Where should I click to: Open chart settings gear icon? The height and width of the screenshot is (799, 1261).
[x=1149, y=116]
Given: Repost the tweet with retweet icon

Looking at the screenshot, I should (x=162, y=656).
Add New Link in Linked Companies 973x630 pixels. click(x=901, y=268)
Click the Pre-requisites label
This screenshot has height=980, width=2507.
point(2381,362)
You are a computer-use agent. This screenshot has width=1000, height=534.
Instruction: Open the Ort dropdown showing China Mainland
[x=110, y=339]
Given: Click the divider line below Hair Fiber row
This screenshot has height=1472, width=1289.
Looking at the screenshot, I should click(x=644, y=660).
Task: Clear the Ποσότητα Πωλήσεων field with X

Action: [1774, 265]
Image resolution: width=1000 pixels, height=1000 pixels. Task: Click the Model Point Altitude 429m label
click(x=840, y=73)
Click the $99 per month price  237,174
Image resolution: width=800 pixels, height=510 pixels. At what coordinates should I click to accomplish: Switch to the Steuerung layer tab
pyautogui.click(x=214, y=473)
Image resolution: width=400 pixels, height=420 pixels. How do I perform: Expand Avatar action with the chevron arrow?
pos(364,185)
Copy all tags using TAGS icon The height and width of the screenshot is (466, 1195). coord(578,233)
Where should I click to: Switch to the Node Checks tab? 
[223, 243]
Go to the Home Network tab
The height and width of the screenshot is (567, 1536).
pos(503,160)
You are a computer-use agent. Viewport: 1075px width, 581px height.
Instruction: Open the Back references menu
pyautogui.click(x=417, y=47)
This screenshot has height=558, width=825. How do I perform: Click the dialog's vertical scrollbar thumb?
# # # # # # #
Copy only this part of the entries above: the line with "Given: Click the", the line with "Copy all tags", and the lines between, all exactly as written.

» **RESULT FOR THIS TASK**:
Given: Click the divider line below Hair Fiber row
This screenshot has height=1472, width=1289.
Looking at the screenshot, I should click(x=644, y=660).
Task: Clear the Ποσότητα Πωλήσεων field with X

Action: [1774, 265]
Image resolution: width=1000 pixels, height=1000 pixels. Task: Click the Model Point Altitude 429m label
click(x=840, y=73)
Click the $99 per month price  237,174
Image resolution: width=800 pixels, height=510 pixels. At what coordinates should I click to accomplish: Switch to the Steuerung layer tab
pyautogui.click(x=214, y=473)
Image resolution: width=400 pixels, height=420 pixels. How do I perform: Expand Avatar action with the chevron arrow?
pos(364,185)
Copy all tags using TAGS icon The height and width of the screenshot is (466, 1195). coord(578,233)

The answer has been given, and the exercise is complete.